The Artistic Abilities of AI
Art has been a form of spiritual and personal representation for human beings since the palaeolithic era. Cavemen designed figurines in cave walls for the satisfaction in engendering interesting depictions. Back then, it was rudimentary and unsophisticated. Today, art has become employed in every aspect of the world. Architecture, new technological innovations, and mechanisms are all based on artistic formulas that help facilitate the process of innovation. AI is fostering a vital role in this process, albeit with little steps. As of recent contributions, there are AI prototypes that can sketch and draw freely, in the way us humans did as cavemen.
The credit for this development goes to researchers who employed generative adversarial networks, or GANs - a class of 2 neural networks which both produce designs and evaluate them. These GANs were employed to create two GAN prototypes that had artistic purposes: SkeGAN and VASkeGAN. Their potentials were observed in a competition to envision which prototype holds greater strengths for art and which has greater efficiency. SkeGAN was created using 50% publically available material and data; whereas VASkeGAN was designed with serious auto encoders - enforcing a bright dichotomy between the two models. It would be interesting to see which "is the better artist."

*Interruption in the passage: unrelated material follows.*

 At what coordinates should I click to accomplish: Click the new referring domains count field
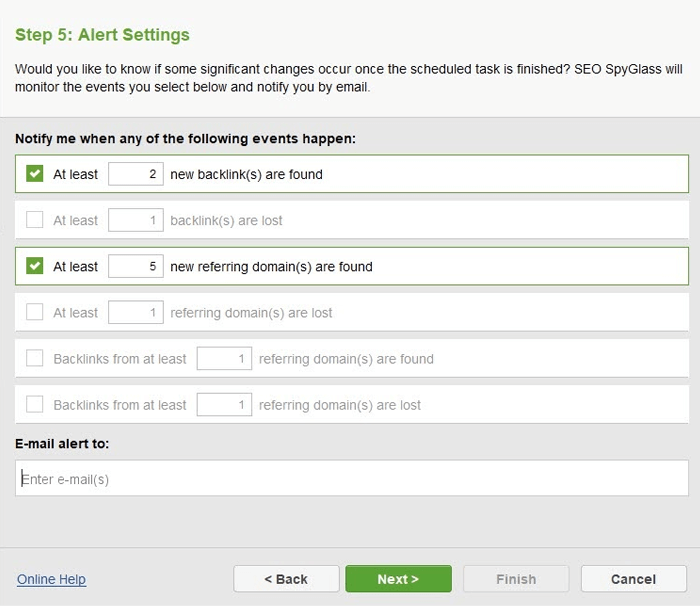coord(136,266)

The challenge was to be taken place with Google's Quick Draw Dataset in order to stimulate a training ground for the designing of simple creations: cats, bugs, stick figures and vehicles, as modelled in the picture. The prototypes were then trained, to become acquainted with the patterns in drawing these materials, and to see which one could not only reproduce these patterns - but twist them into creating unique and personable material, with creativity that rivals that of human beings. A material labelled "ske-score" was incorporated in order to analytically evaluate which prototype worked most efficiently and accurately. It was defined as "the ratio of the number of times the pen is lifted to the number of times it touches the paper while the sketch is being drawn." A good ske-score would be a 5, with the worst being a 1.
Eventually, the results indicated that SkeGAN was the champion. SkeGAN received a unanimous ske-score of 4 in both clarity and beauty and a 5 in efficiency. Its art, which you can see in the picture below, exceeded VASkeGANs almost indubitably. The art was more pronounced, sophisticated, and mature for a clunk of machinery. Furthermore, the art was not only qualitatively better, but SkeGAN also held that natural "creativity" aspect, in which it could memorise the patterns and then twist the processes into developing unplanned designs and models.
With these steps being taken to bolster the role AI plays in art, it is inevitable that eventually, our designs for innovations such as rockets, spaceships, high-tech vehicles and structures will be heavily aided by AI. The creativity that humans innately hold can be transmitted to AI with practice and clarity. Yet, it is doubtful that SkeGAN will be the sole artistic AI prototype in this endeavour. As the researchers designed VASkeGAN, it is probable that other companies will design their own artistic AI models that perhaps not only rival VASkeGAN - but SkeGAN itself. The question of which-AI-can-draw-the-best will be challenged for the years to come. Perhaps, even the fields of art and design will grow stronger and larger - as AI can cooperate with these artists efficiently and productively in order to generate newfound designs and structures that truly impact the world. The possibilities are endless.